DN: Can you expand on that notion of “obscuring” on a social and institutional level? I’m curious about the idea of abstraction and the delayed realization of this phenomena as you refer to it, a sense of the insidious veiling of systemic violence. And, are you often interested in your formal processes having analogous/metaphorical relationships to these systems?
GEE: The idea of my processes and formal choices mimicking these systems is definitely something that interests me. In this way I feel like the work implicates itself in a different way, becoming more problematic and less of a disembodied critique. I am interested in the idea of obscuring, abstracting and withholding from two opposing viewpoints: One is how this is used from positions of power.
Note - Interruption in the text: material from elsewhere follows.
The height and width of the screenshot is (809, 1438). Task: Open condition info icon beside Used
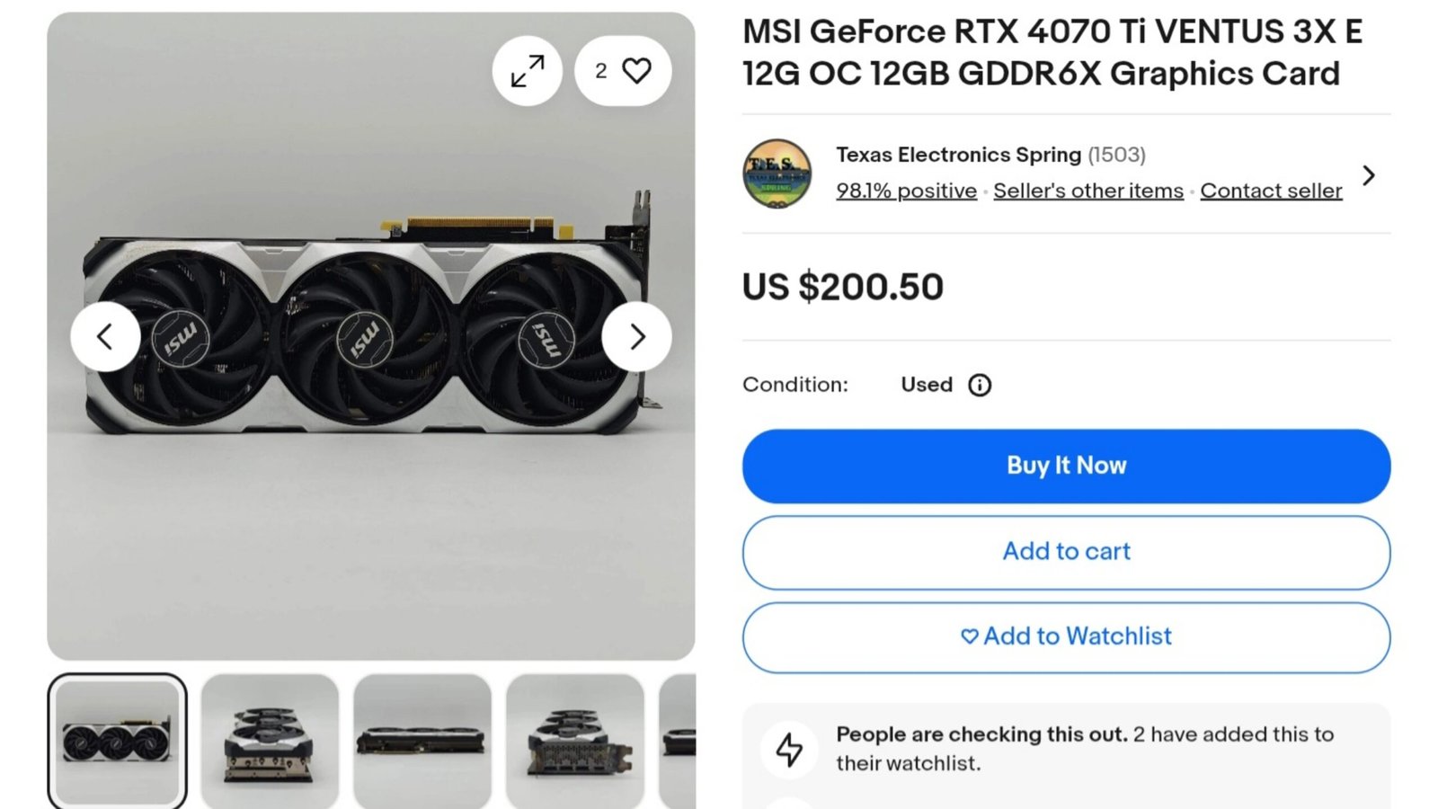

In my work I feel like this is often an important aspect of how I use language, with a focus on a kind of emptiness that exists in contemporary American-English as it is employed by the ideological state apparatuses—something that has of course been turned up to 11 after Trump—and in my paintings, which at first sight take the form of content-less abstraction but are actually taken from quite sinister source materials which can usually be traced through the titles. The other approach to not revealing everything is how it is used from a position of oppositionality, as encryption, protecting one’s ideas from those in power and refusing to follow a certain marketplace logic of advertising and displaying the entirety of a work’s contents for immediate consumption.
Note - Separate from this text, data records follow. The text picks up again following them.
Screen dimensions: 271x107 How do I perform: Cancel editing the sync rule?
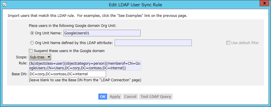pos(130,96)
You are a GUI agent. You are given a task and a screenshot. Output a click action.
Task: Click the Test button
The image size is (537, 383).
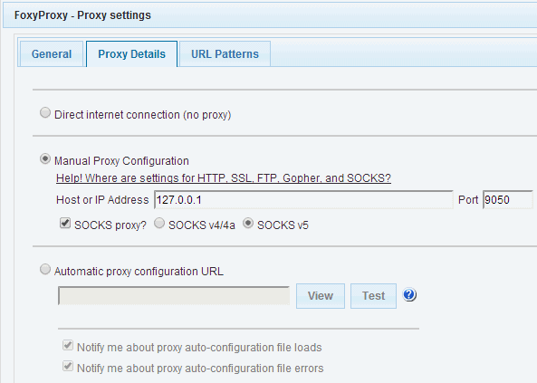373,296
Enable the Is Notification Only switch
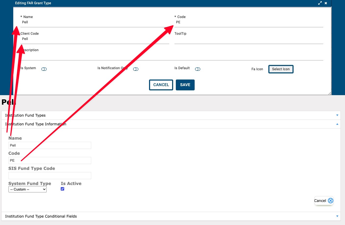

DN: How do you think about editions or multiples as they relate to your larger project?
GEE: I like multiples and editioned work as they can be more accessible in terms of allowing more people to have a chance to own work. My work also takes different forms from piece to piece based on the material I am working with and for some things I feel like smaller and/or editioned work is somehow more appropriate. Editions are also a good way that artists can support valuable initiatives in the art world and beyond.
Gardar at his studio in Tokyo © Gui Martinez for Collecteurs Magazine
DN: Can you talk about the initiative that your edition will go to support?
GEE: The entirety of my share and some of Collecteurs’ share will go to a charity I became aware of through moral philosopher Peter Singer’s organization Network for Good which rates the most effective charities in terms of lives saved per dollar contributed. The charity is called Development Media International and uses TV, radio, and mobile campaigns to change behaviors and spread science-based knowledge in developing countries particularly with regards to child health and reduction of infant mortality.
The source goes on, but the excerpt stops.